Some targeted methods of assessing allelic ratios in RNA transcripts have encountered similar problems, Li said, since the abundance of a given RNA in the transcriptome influences how well it can be captured by an oligo, for example.
In an effort to design a high-throughput method with more uniform and representative transcript amplification, Li and his team decided to look at allelic ratios in a system that uses many cycles of PCR to produce amplicons at targeted alleles while maintaining information about the ratio of alternate alleles at each site.
The multiplexed system was developed around Fluidigm's Access Array microfluidics platform, which is designed to produce PCR products for 48 DNA samples simultaneously.
By initially dialing up the amount of input material — in this case complementary DNA — and using sets of pooled primers to target alleles of interest, the researchers came up with ways to amplify and assess as many as 960 loci per RNA sample.
Generally speaking, higher RNA inputs were needed when using the Fluidigm chip to assess RNA rather than DNA, Li explained, since few copies of genes with low expression make it to the amplification step in the system.
Nevertheless, the team demonstrated in its Nature Methods study that it's possible to profile allelic ratios in low-quality or -quantity RNA samples when a pre-amplification step is included as well.
For both the RNA editing and allele-specific expression applications of mmPCR-seq, the researchers produce saturating levels of amplicons at each site of interest so that coverage becomes uniform, Li said, though the ratios between alleles can still be observed in the subsequent sequencing data.
"Here, you want to measure the ratio between two alleles," he explained. "You're not necessarily interested in the gene expression levels across different SNPs."
The team barcodes amplicons from each sample to a deep sequencing step, often pooling barcoded samples from multiple chips so that hundreds of samples can be sequenced simultaneously.
For their proof-of-concept Nature Methods paper, the researchers focused on samples with well-characterized gene expression profiles, demonstrating the mmPCR-seq provided ASE information that matched that ascertained by RNA sequencing in combination with genotyping patterns obtained from DNA sequence data.
The same general approach is used when using mmPCR-seq to assess RNA editing and ASE, Li said, since both hinge on the proportion of each allele present at sites of interest.

PROBLEM: Please answer from the mmPCR-seq passage: for how many DNA samples at once is Fluidigm's Access Array platform designed to produce PCR products? The material after this point has no connection to the mmPCR-seq passage.

SUPPLIED DATA:
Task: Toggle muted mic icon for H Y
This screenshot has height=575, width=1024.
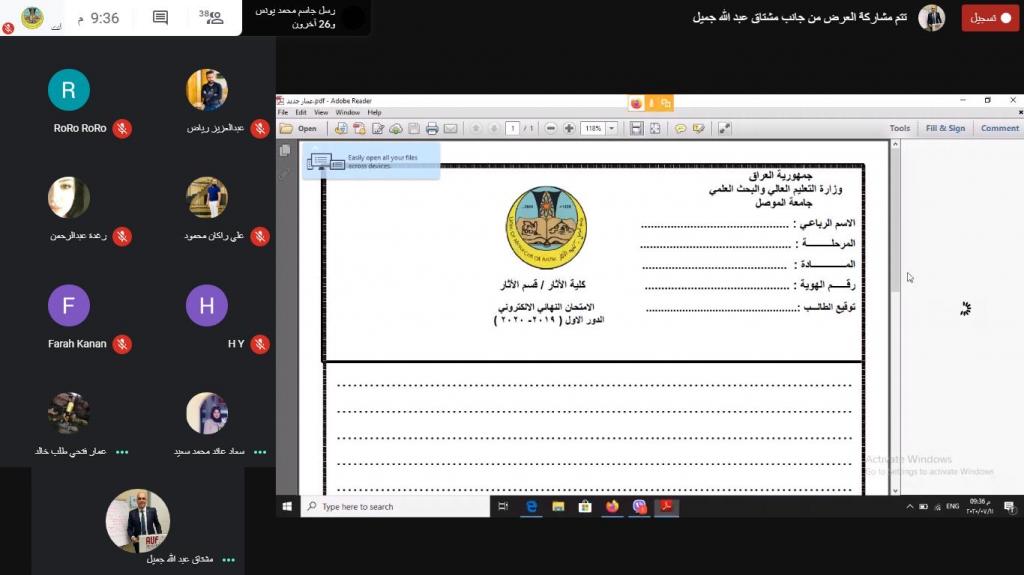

ANSWER SPACE: 48 DNA samples.